** Opening RECORDS TO USE block **

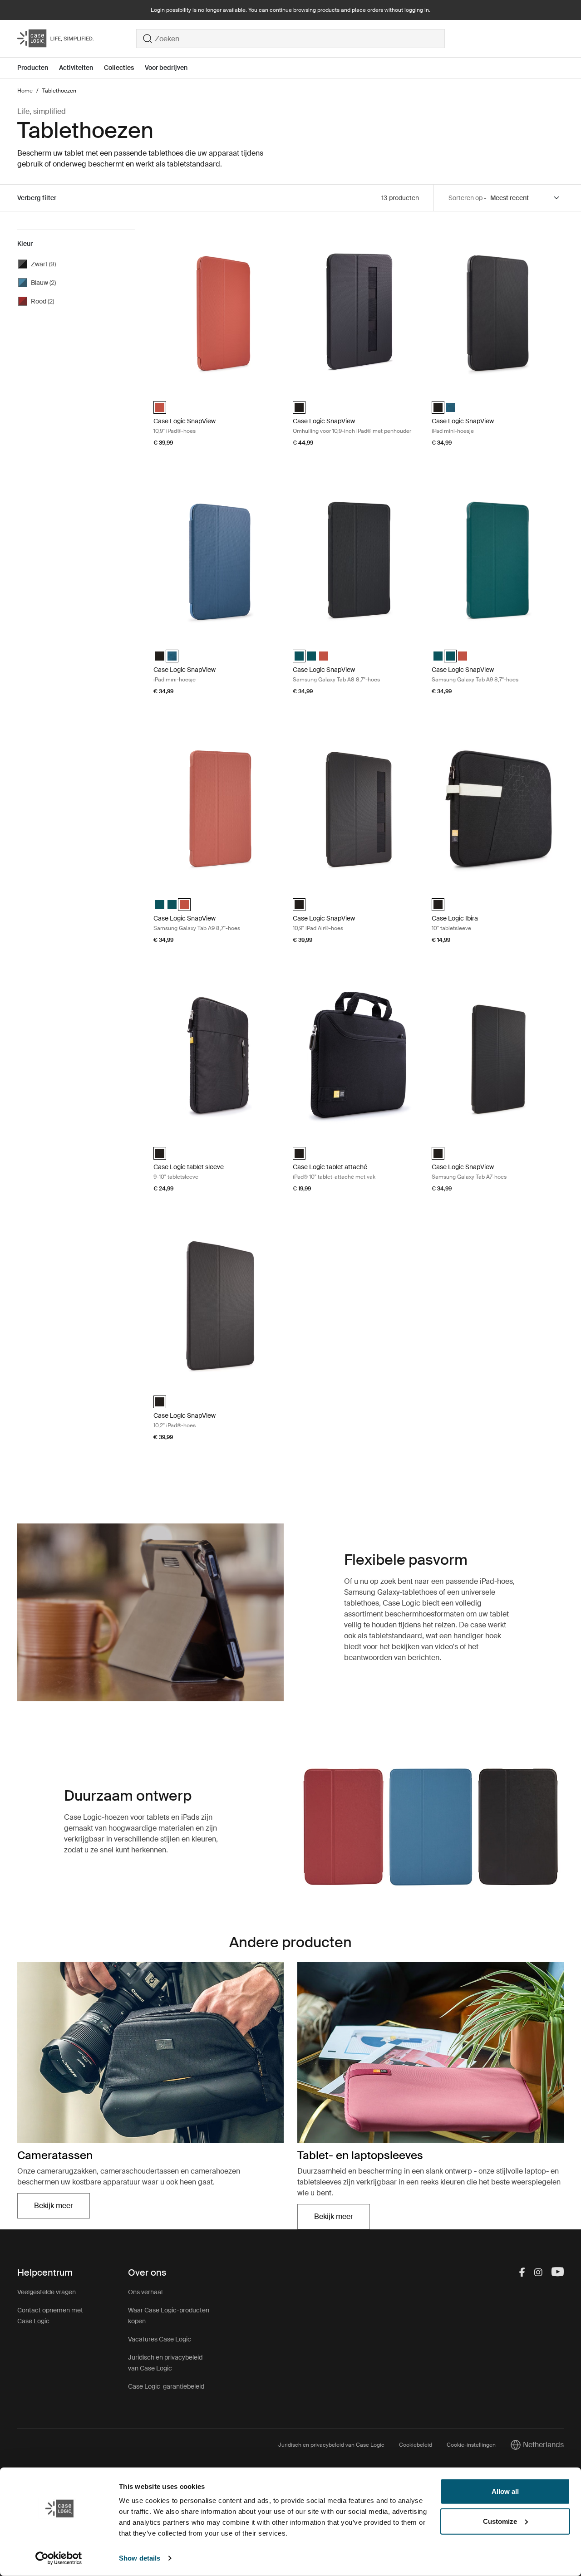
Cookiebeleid (415, 2445)
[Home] (76, 38)
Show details (139, 2558)
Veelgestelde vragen (46, 2292)
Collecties (119, 68)
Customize (500, 2521)
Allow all (505, 2491)
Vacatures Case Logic (159, 2339)
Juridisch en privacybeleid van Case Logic (331, 2445)
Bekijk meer (62, 2208)
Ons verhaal (145, 2292)
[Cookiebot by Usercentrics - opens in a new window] (58, 2558)
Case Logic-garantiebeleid (166, 2386)
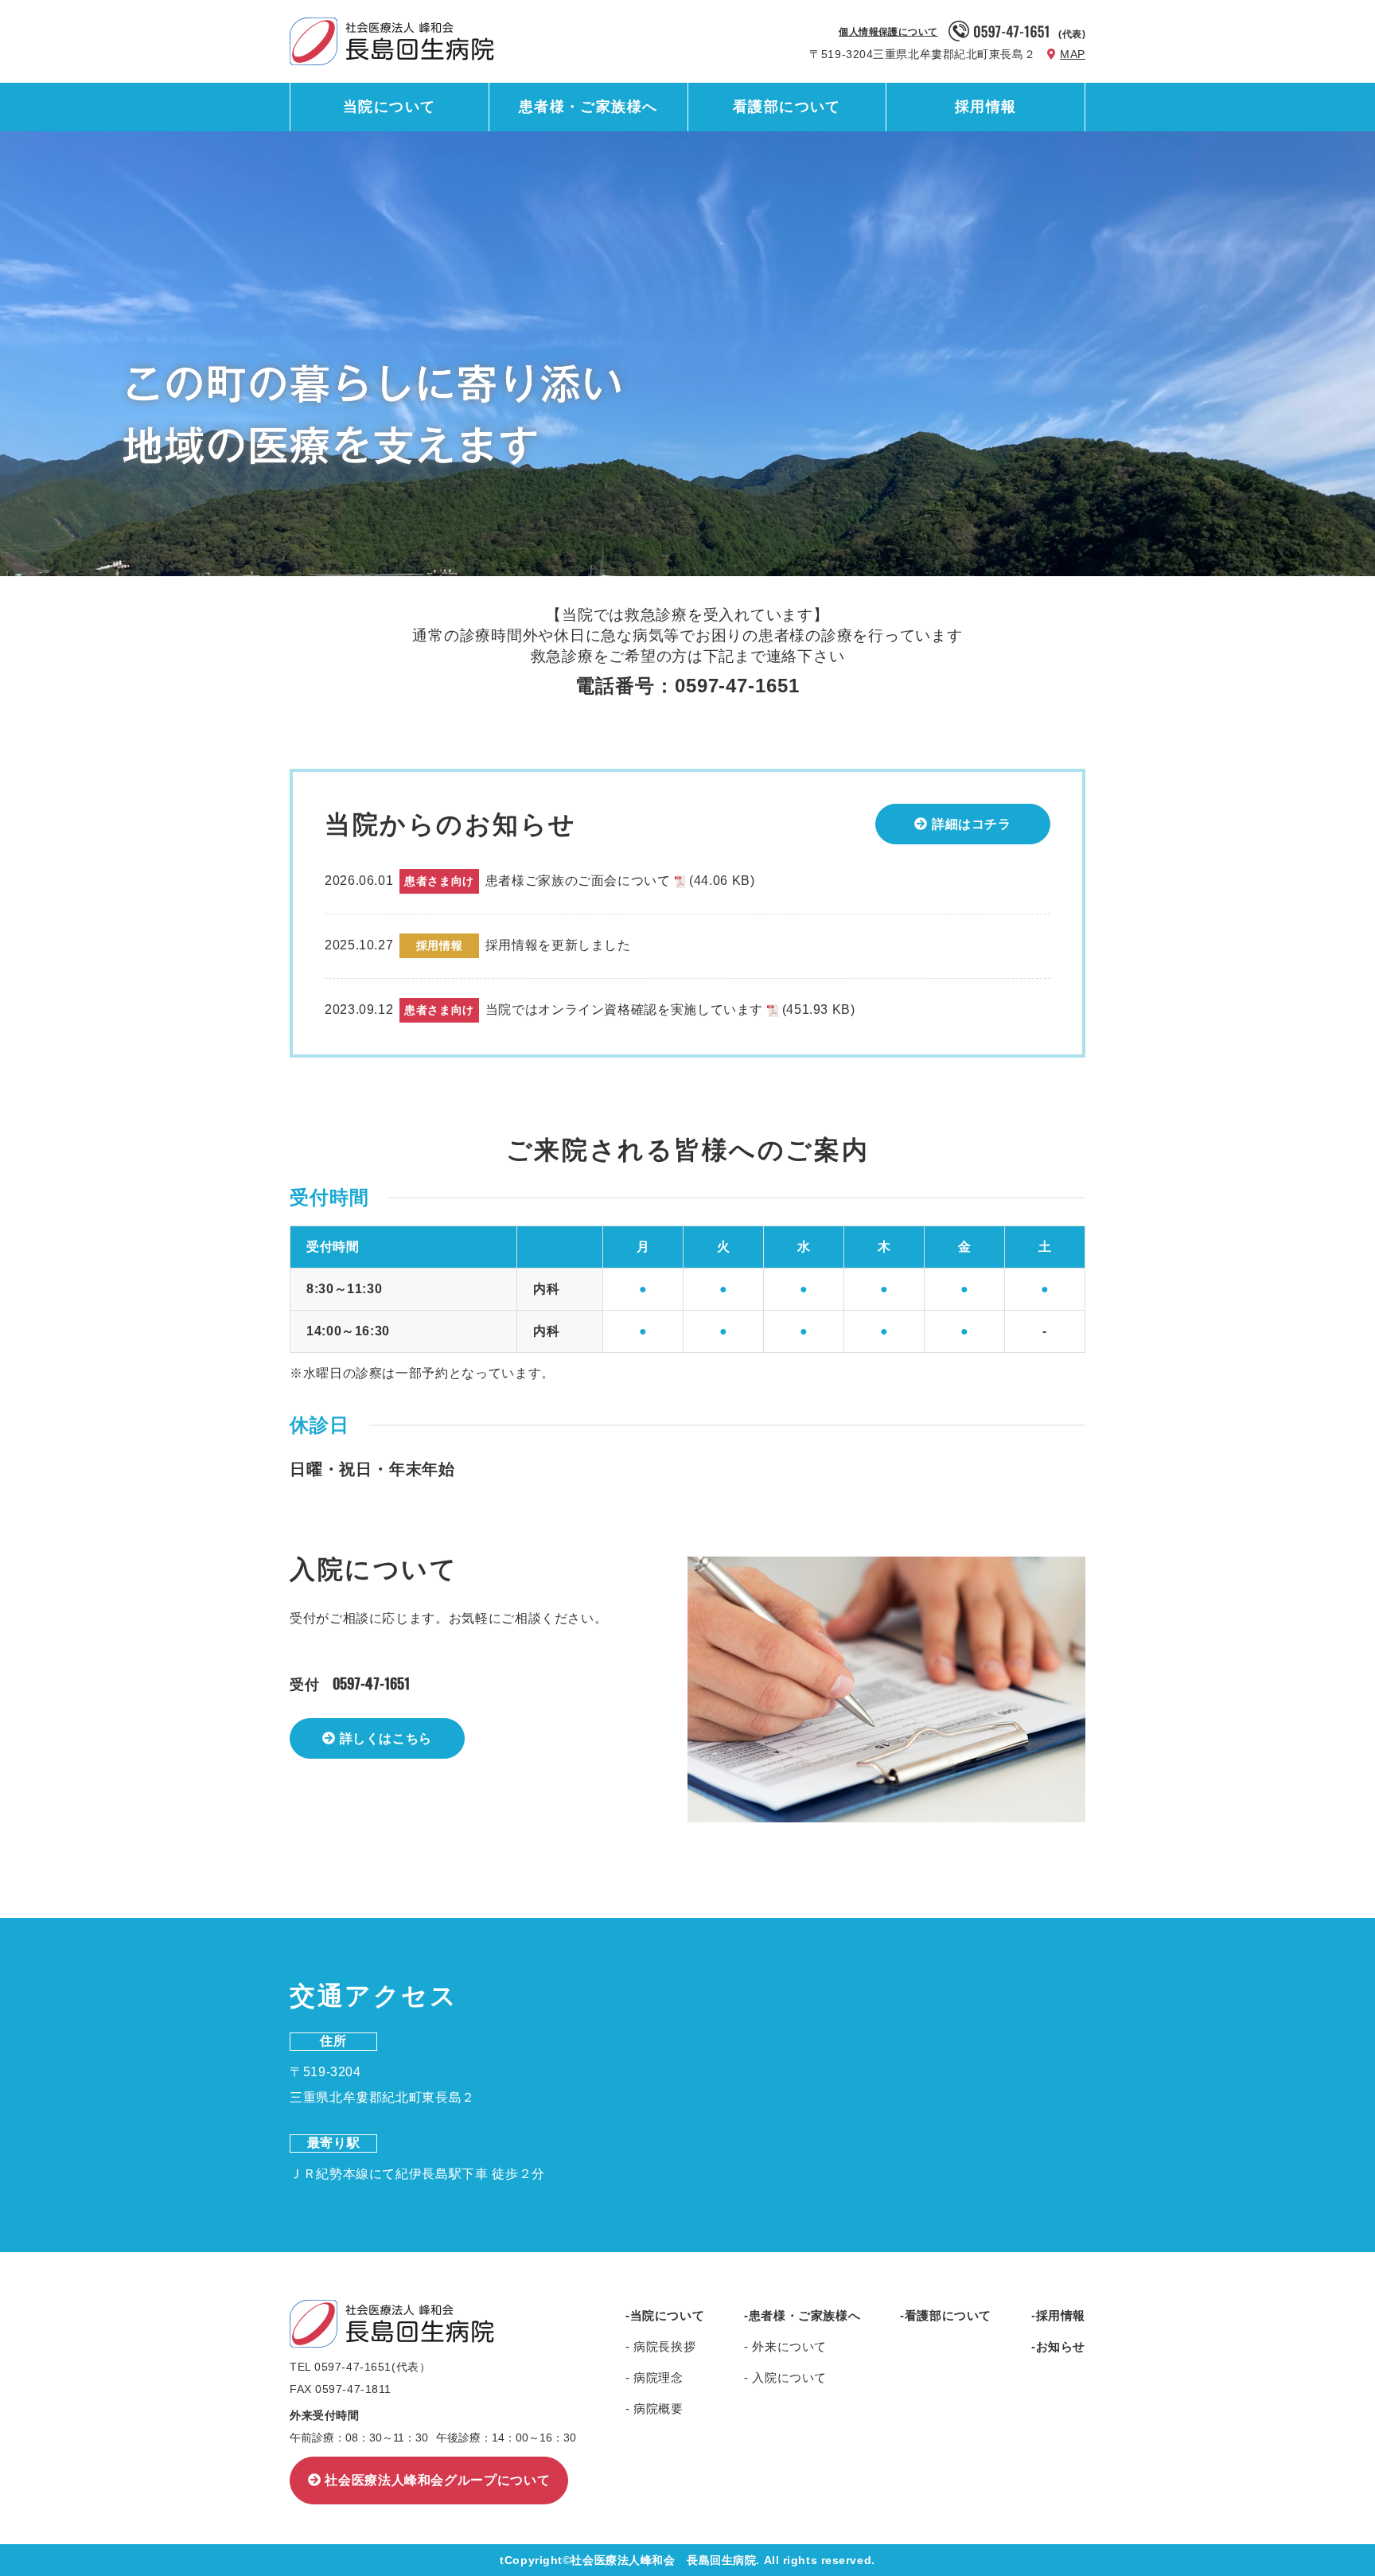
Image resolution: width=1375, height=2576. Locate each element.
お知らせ (1060, 2346)
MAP (1072, 54)
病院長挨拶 (663, 2346)
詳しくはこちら (386, 1738)
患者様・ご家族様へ (588, 107)
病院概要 (657, 2408)
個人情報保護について (888, 31)
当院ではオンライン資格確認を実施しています (670, 1009)
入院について (788, 2377)
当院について (389, 107)
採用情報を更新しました (558, 945)
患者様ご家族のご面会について (620, 880)
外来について (788, 2346)
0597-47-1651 (371, 1683)
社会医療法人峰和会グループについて (437, 2480)
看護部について (787, 107)
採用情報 (986, 107)
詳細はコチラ (971, 824)
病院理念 (657, 2377)
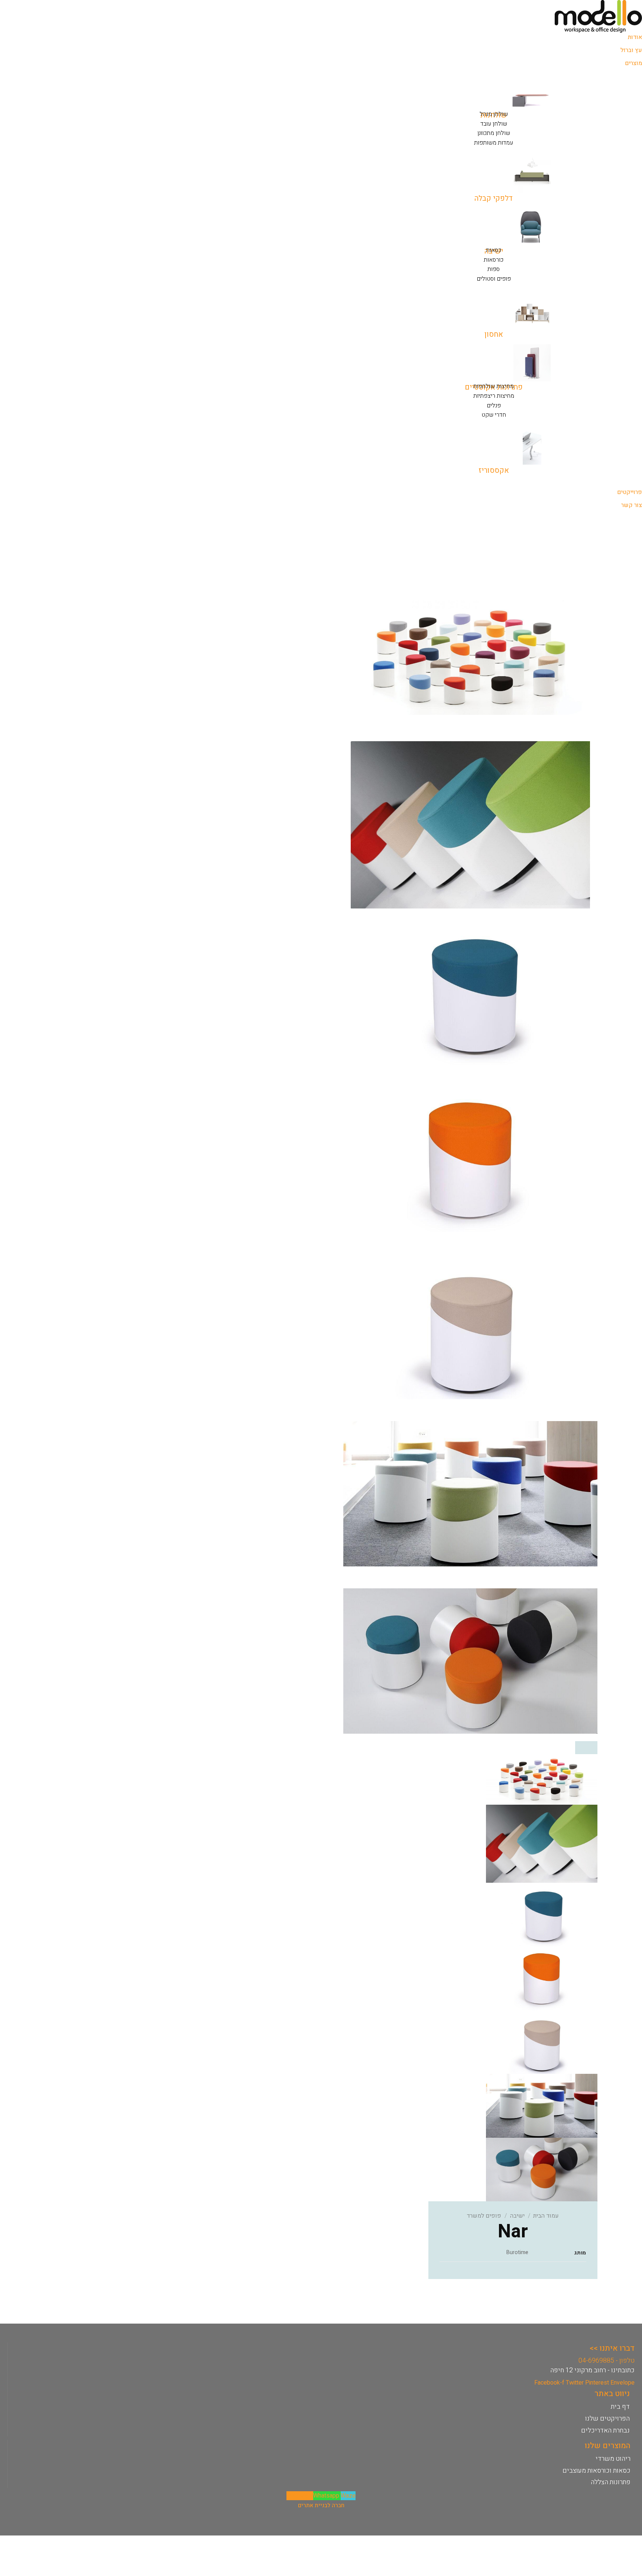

** Closing RECORDS TO USE block **

_WHAT TO PRODUCE_: Reproduce the lines from the line containing "個人情報保護について (888, 31)" through the end of the records above, exactly and inclusively, omitting pictures.

_RESPONSE TO THE TASK_:
個人情報保護について (888, 31)
当院ではオンライン資格確認を実施しています (670, 1009)
入院について (788, 2377)
当院について (389, 107)
採用情報を更新しました (558, 945)
患者様ご家族のご面会について (620, 880)
外来について (788, 2346)
0597-47-1651 (371, 1683)
社会医療法人峰和会グループについて (437, 2480)
看護部について (787, 107)
採用情報 (986, 107)
詳細はコチラ (971, 824)
病院理念 (657, 2377)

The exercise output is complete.